The top best practices include:
- Multifactor authentication: Ensure customers have MFA enabled on all local AWS accounts. Roughly 80% of the companies we work with don’t have this feature turned on, and it’s an easy, effective way to double down on secure access to your systems.
- Control access: Advise the customer to give authorized AWS users the bare minimum of access privileges to start, increasing privileges only as the role requires.
- Encryption: AWS supports encryption of data at rest and in transit. AWS key management service (KMS) allows you to define encryption keys, encrypt data and protect keys with identity and access management (IAM) policies.
- Automation: A general principle is to minimize the amount of human touch on the AWS environment and instead take advantage of the many cloud services to automate configurations and workload management. This prevents errors and lowers the customer’s overall risk.

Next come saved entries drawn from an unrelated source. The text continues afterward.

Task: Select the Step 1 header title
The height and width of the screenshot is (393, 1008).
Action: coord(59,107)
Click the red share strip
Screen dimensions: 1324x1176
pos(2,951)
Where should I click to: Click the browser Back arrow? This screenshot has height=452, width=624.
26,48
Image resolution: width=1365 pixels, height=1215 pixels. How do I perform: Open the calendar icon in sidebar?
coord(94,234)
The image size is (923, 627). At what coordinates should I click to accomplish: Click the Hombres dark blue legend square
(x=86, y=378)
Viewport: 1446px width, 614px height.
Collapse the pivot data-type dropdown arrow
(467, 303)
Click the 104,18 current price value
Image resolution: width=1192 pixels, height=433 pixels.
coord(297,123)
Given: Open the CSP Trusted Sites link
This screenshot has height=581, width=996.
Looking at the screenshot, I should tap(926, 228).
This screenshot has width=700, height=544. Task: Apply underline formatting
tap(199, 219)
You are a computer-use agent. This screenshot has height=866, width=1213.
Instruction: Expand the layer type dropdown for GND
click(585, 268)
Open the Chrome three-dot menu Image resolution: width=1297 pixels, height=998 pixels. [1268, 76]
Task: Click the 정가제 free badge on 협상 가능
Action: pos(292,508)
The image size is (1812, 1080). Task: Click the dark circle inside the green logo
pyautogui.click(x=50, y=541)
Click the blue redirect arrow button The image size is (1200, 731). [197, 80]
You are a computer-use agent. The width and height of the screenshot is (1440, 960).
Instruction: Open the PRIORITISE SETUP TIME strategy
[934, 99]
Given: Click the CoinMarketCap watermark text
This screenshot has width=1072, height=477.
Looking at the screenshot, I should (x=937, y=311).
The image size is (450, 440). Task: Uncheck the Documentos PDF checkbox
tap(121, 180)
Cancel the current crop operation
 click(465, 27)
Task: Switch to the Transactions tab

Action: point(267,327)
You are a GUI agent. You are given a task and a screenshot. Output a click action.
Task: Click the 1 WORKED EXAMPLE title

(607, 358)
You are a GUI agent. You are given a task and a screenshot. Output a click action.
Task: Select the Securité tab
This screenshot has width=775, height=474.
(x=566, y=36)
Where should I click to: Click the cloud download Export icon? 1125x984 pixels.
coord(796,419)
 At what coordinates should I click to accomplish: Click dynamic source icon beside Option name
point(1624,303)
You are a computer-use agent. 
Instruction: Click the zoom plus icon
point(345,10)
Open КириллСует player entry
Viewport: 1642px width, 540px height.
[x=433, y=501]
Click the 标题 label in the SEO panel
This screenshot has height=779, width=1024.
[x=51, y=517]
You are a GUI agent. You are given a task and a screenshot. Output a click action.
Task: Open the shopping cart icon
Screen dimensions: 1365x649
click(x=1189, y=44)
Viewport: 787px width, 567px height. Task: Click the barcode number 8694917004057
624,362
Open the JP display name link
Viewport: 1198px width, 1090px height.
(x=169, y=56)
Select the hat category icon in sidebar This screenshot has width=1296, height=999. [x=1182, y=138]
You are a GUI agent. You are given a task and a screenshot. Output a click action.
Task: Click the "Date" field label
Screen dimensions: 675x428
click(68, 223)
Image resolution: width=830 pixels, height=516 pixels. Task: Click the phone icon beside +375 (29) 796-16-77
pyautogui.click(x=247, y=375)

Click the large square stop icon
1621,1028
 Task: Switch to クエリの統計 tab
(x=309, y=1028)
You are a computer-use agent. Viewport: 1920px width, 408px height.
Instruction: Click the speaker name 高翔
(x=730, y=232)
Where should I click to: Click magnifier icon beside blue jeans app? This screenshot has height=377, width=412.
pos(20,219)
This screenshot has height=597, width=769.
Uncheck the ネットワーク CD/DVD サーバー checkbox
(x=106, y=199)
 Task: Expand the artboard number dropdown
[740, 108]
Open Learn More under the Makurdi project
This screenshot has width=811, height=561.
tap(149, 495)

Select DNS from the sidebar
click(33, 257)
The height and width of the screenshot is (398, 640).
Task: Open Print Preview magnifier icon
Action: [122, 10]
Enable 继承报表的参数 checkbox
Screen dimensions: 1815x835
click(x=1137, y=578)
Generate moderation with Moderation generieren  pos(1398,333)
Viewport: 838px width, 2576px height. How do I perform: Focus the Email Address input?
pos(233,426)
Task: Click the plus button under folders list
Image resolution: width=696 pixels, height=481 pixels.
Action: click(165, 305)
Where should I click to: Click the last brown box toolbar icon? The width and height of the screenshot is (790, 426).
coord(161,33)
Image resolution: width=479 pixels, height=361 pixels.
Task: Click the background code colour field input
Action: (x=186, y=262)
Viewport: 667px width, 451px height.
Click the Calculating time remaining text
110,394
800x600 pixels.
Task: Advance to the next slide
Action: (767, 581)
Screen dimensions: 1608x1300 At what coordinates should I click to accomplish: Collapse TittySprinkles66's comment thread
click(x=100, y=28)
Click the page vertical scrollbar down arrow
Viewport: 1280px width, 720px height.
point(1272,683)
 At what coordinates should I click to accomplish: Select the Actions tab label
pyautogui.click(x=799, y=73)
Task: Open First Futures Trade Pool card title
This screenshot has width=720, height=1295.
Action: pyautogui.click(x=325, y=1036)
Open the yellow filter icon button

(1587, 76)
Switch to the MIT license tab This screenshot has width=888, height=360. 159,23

- Visibility: Enable traceability and monitor alerts in real time, because of the constantly-changing nature of on-demand infrastructure. AWS CloudTrail is a fundamental tool in this effort, as it provides rich detail about API calls made in your AWS account so you can see exactly what happened, where and when if you are investigating issues. Landing Zone is another: this service allows you to create a master account template from which all AWS accounts follow during set up. Not only is this more secure because it automates a standardized, secure configuration matching the customer’s requirements, but it dramatically reduces the time needed to create new accounts. Amazon GuardDuty, a managed threat detection service; AWS Config, which manages configuration history; and Amazon CloudWatch are other valuable monitoring and management services to consider. There are also now plenty of sophisticated AWS partner solutions, such as OpsRamp, which you can use for similar purposes.